Background and aims: Erdheim-Chester disease (ECD) is a rare, heterogeneous histiocytic disease with recurrent MAPK pathway mutations. Circulating cell-free DNA (cfDNA) is becoming a widely used prognostic and predictive biomarker in oncology. The aim of this study was to investigate the prognostic significance cfDNA at diagnosis and during follow-up in ECD cohort

Methods: Forty patients diagnosed with ECD with both biopsy and plasma samples available were included in this study. Lesion biopsy samples of enrolled patients were subjected to polymerase chain reaction (PCR) carrying the BRAFV600E mutation or next-generation sequencing (NGS).
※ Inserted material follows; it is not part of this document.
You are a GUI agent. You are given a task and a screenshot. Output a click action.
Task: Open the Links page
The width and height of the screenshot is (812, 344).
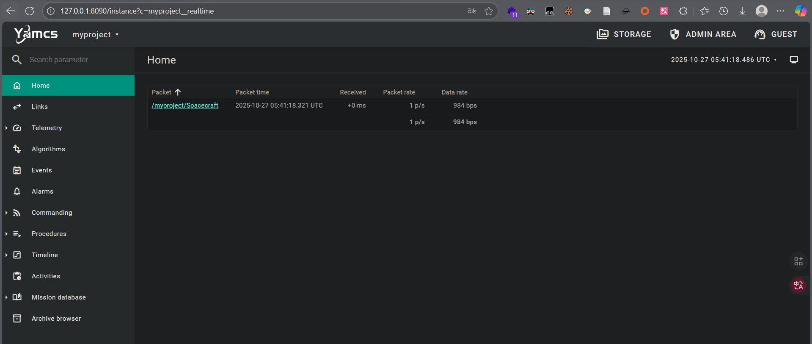pyautogui.click(x=40, y=107)
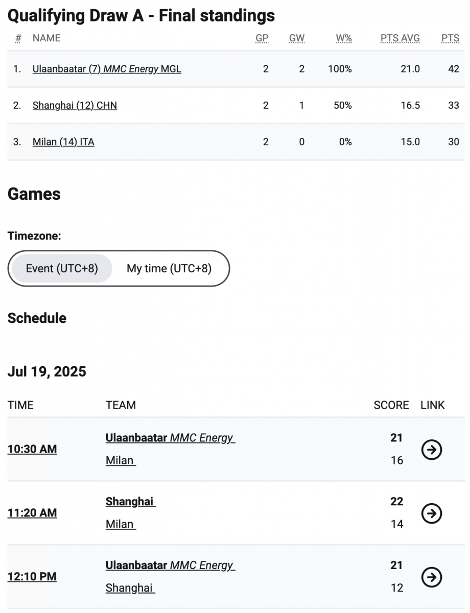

The presence and level of genetic alternations of plasma cfDNA in the MAPK pathway were detected by QX200TM Droplet Digital PCR System (Bio-Rad).

Results: The median age at diagnosis was 52 years (range 19-66). There were 21 males (52.5%) and 19 females (47.5%). Thirty-seven patients (92.5%) were treatment-naïve, and 3 patients (7.5%) were refractory or relapsed. The BRAFV600E mutation was detected in 34/40 patients (85.0%). KRAS and MAP2K1 alternations were detected in one patient, respectively. Four patients (10.0%) had no pathogenic MAPK pathway mutation. The baseline plasma cfDNA was analyzed in each patient, and 36 patients (90.0%, 34 BRAFV600E, 1 KRAS, 1 MAP2K1) were detected with the same mutations as the tissue lesion. The median variant allele Frequency (VAF) of plasma cfDNA was 0.386% (range 0-9.868%). Positive or VAF level of cfDNA in plasma was not associated with disease status, central nervous system, heart/major vessels, or retroperitoneum involvement.

Each patient underwent systemic therapy. 16 patients underwent interferon (IFN)-α and the remaining 24 patients underwent target therapy (BRAF inhibitors or MEK inhibitors). Disease response was based on radiographic evaluation in accordance with the most recent Histiocyte Society consensus guideline. After a median follow-up of 22 (range 6-73) months, 7 patients (17.5%) experienced disease relapse and 5 patients (12.5%) died. The overall response rate (ORR) was 82.5% (IFN-α 62.5%, target therapy 95.8%). The median overall survival (OS) was 27.3 months and the median event-free survival (EFS, with events defined as poor response to the treatment, or death from any cause) was 23.7 months. During follow-up, 15 of 17 patients (88.2%, 14 target therapy, 1 IFN-α) had a decrease level of cfDNA. Four patients (23.5%) treated with target therapy had negative cfDNA. The mean level of cfDNA decreased significantly after therapy, from 0.618% to 0.005% (p<0.0001). Among the 15 patients with a cfDNA decrease, 14 and 1 achieved overall partial response and complete response, respectively. No patient with stable or progression disease had a cfDNA response.

Conclusion: CfDNA is a promising biomarker for monitoring the response to therapy for patients with ECD.